The DWP also has banned float tubes, while permitting cattle grazing and inherent "heavy deposits of fecal matter into the upstream drinking water" that serves Los Angeles residents, Marley noted.

The state Department of Health Services has told the DWP to keep the cows out. The Bureau of Land Management, on whose land the cattle graze, said it would build watering troughs. Now all it has to do is train the cows to use them.

Through all this, the DWP maintains its intent to permit "recreation uses" at Haiwee, although apparently at no great speed.


Trout Unlimited's lawsuit against the California Department of Fish and Game's trout-planting program entered a negotiating phase Tuesday when five fisheries scientists rounded up by the trout group met with state lawyers at Sacramento.

The consensus, as stated by independent fisheries consultant Ray White, was that "the state should confine its stocking program to places (such as) urban ponds where the stocked fish won't do any environmental harm and where there will be a high and immediate return on the dollars invested."

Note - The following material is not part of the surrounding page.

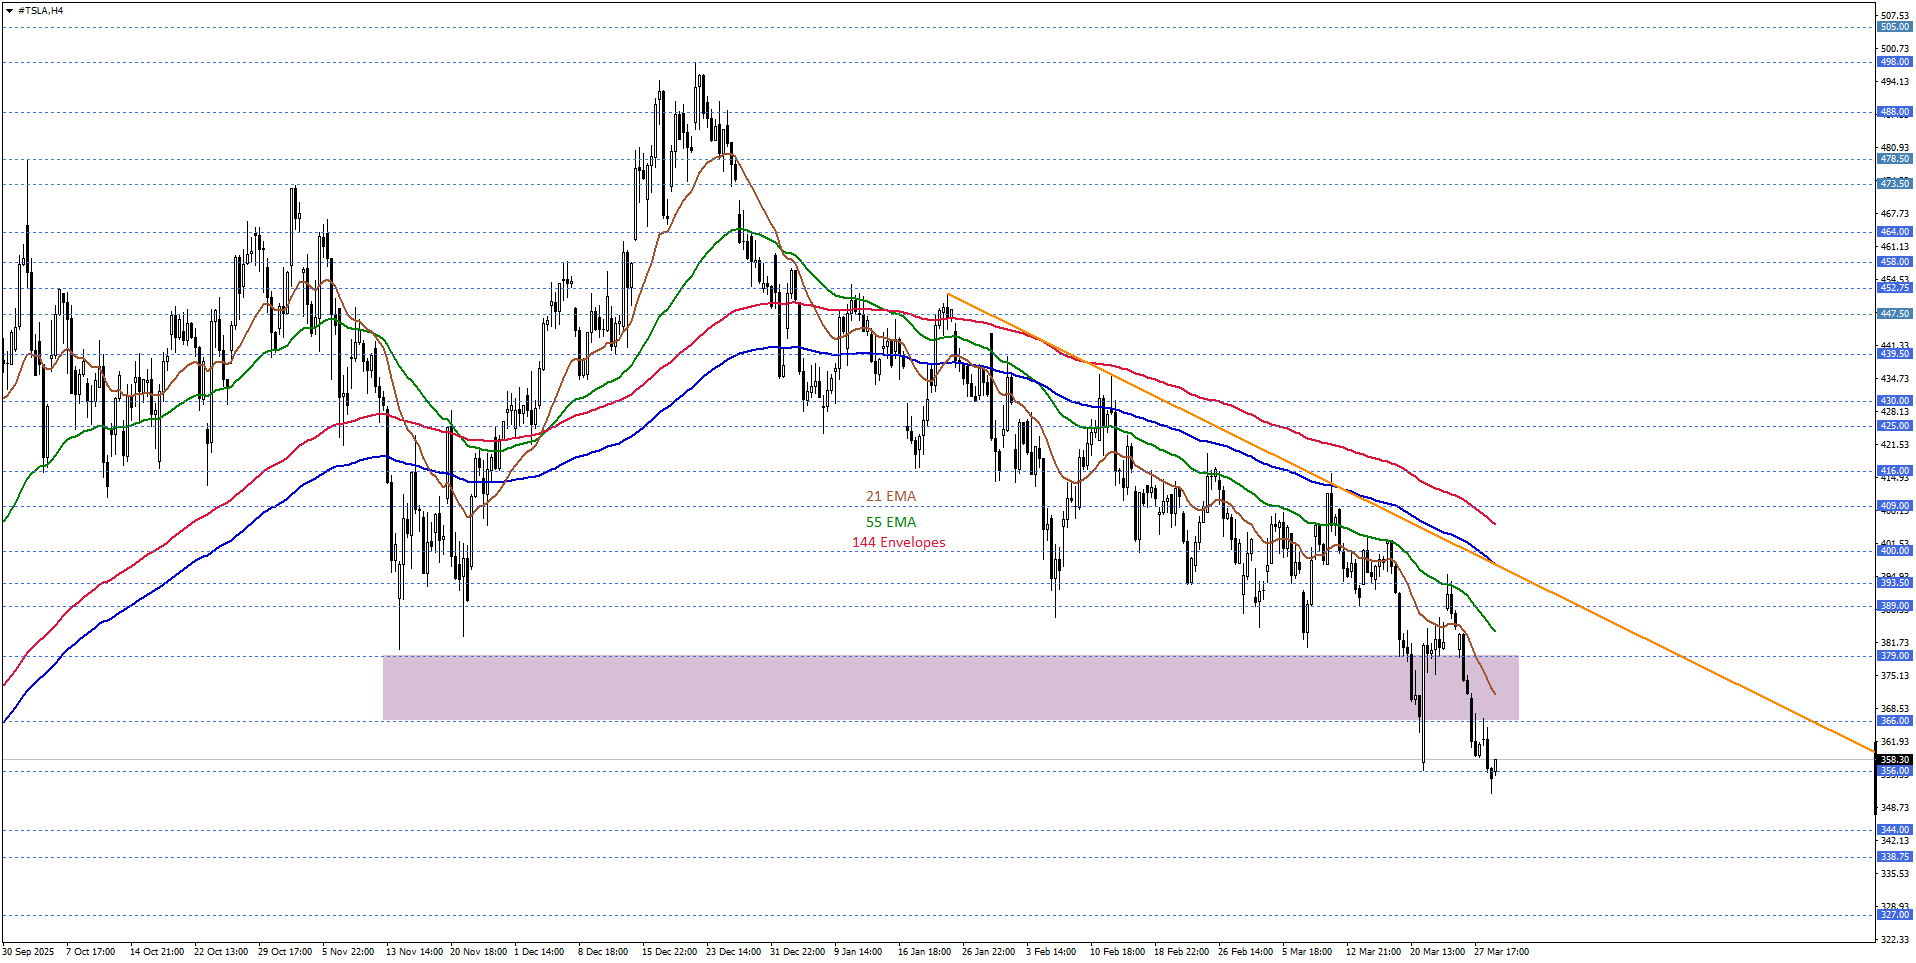Click the 498.00 price level tag
1916x963 pixels.
pyautogui.click(x=1894, y=62)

Trout Unlimited seeks to stop planting only in waters that support native and wild trout populations, thus enhancing the quality of fishing and saving the DFG money. But if the state balks at negotiating, Trout Unlimited warns, the suit could shut down all planting.

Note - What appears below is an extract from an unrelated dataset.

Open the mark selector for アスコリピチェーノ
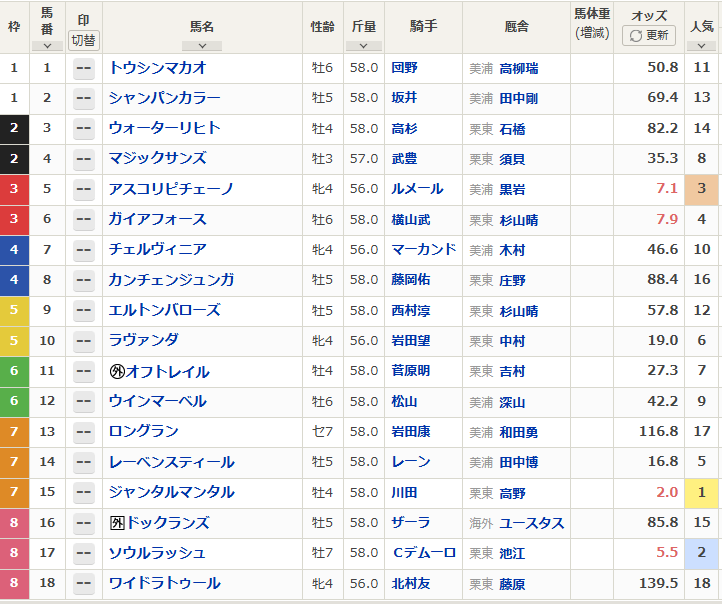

MEXICAN FISHING--Cabo San Lucas: Larry Edwards of Cortez Yacht Charters claims "the best March fishing we have ever reported." Although last week slowed down slightly, there were 33 striped marlin (17 released) and eight dorado for 34 boat days.

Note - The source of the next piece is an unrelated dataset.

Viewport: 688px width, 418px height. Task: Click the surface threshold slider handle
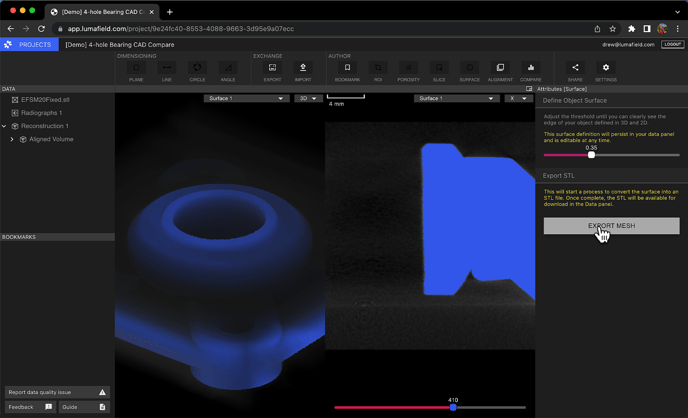[591, 155]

BOATING--The Southern California Marine Assn.'s first Orange County Boat Show will run today through Sunday at Anaheim Stadium. Hours: 1-9 p.m. today and Thursday, 1-10 p.m. Friday, 10 a.m.-10 p.m. Saturday and 10 a.m.-6 p.m. Sunday. Admission: adults $6, children $3, 12 and younger free. . . . Marina del Rey boat-related businesses will have a "Show, Tell and Sell" bazaar and swap meet of boats and equipment Saturday and Sunday, 9 a.m.-4 p.m. No admission charge. . . . National Oceanic and Space Administration weather broadcasts for any area in the U.S. are available by calling (900) 933-BOAT (2628). Cost: 98 cents a minute.

SHOWTIME--Fred Hall's Western Fishing Tackle and Boat Show, which was at Long Beach earlier this month, moves to the Del Mar Fairgrounds today through Sunday. Hours: weekdays 3-10 p.m., Saturday 11 a.m.-10 p.m., Sunday 11 a.m.-7 p.m. Admission: $6, 12 and younger free.

FLY FISHING--Greg Voight will talk about Central American angling at the South Bay Fly Fishers' meeting April 7, 7:30 p.m., at the Westchester Town Hall, 8501 Emerson Ave. Details: (310) 271-2703.

BASS FISHING--Conflicting tournaments are scheduled Saturday, April 3--the 17th annual Charity Team affair at Lake Castaic conducted by the West Valley Bassmasters for Build Rehabilitation Industries, Inc. and Friends of Castaic, and the American Bass Assn. event at Lake Casitas. The latter continues into Sunday. . . . Bob VanSchoyck of Tustin and Scott Pearson of Long Beach won last weekend's ABA tournament and $1,665 at Castaic with six fish totaling 17.23 pounds. Conrad Bineau of Simi Valley had the biggest fish at 10.22 pounds.

CONSERVATION--The Environmental Defense fund this week sued the Environmental Protection Agency for violating the law by failing to regulate the sale of lead fishing sinkers under the Toxic Substances Control Act. The EPA was petitioned last October to require warning labels in light of evidence that several threatened species, including birds, are dying from lead poisoning after ingesting the fishing weights. The EPA announced only hours after the suit was filed that it will propose a new regulation. . . . Chuck Newmyer of Ridgecrest has received the DFG's Wild Trout Award for work in the Eastern Sierra.